▶ [Short exercise] Rewrite the part of the material that opens with the line containing "The image size is (763, 491)." and closes with the line containing "(x=261, y=42)", keeping every request. Shift each coordinate in the answers up by 101.

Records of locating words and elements
_ _ _ _
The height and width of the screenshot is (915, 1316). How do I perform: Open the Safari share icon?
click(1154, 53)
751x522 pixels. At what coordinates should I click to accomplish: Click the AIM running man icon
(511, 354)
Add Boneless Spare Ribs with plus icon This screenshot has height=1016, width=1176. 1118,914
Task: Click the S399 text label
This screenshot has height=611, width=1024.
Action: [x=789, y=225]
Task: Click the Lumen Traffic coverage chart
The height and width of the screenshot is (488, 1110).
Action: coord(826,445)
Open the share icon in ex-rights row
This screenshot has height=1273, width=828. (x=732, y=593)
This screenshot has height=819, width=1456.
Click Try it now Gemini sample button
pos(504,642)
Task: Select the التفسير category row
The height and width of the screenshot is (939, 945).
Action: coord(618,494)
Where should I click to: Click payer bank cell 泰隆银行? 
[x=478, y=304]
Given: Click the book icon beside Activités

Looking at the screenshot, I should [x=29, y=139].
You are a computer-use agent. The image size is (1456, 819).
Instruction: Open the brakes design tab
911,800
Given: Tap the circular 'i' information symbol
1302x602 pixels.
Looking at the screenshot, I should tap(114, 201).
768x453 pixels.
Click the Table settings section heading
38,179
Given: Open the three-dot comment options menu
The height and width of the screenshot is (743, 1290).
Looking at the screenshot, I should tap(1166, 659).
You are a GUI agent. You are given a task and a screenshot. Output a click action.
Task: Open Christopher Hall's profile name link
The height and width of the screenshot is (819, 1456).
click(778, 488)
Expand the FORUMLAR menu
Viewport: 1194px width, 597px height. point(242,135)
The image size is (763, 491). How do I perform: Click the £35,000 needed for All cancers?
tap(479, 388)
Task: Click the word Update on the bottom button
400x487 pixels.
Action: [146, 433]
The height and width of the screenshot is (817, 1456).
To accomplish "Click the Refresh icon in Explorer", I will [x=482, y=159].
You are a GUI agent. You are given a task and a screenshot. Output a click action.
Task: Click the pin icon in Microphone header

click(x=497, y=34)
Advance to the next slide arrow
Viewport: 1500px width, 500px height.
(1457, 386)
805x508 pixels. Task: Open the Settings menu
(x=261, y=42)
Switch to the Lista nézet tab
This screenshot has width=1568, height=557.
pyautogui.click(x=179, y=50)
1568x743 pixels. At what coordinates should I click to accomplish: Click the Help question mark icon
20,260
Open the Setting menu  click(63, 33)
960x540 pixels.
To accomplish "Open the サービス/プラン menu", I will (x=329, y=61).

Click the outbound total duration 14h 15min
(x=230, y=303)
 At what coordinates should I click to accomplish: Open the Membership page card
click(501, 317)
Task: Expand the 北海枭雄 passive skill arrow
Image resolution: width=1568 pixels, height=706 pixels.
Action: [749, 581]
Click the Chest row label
_ _ _ _
▶ [Final result]
The image size is (763, 491). How do I perform: Click the £35,000 needed for All cancers?
tap(580, 489)
Task: Click the word Update on the bottom button
400x487 pixels.
Action: [247, 534]
The height and width of the screenshot is (817, 1456).
To accomplish "Click the Refresh icon in Explorer", I will [x=583, y=260].
You are a GUI agent. You are given a task and a screenshot. Output a click action.
Task: Click the pin icon in Microphone header

click(x=598, y=135)
Advance to the next slide arrow
Viewport: 1500px width, 500px height.
(1558, 487)
805x508 pixels. Task: Open the Settings menu
(x=362, y=143)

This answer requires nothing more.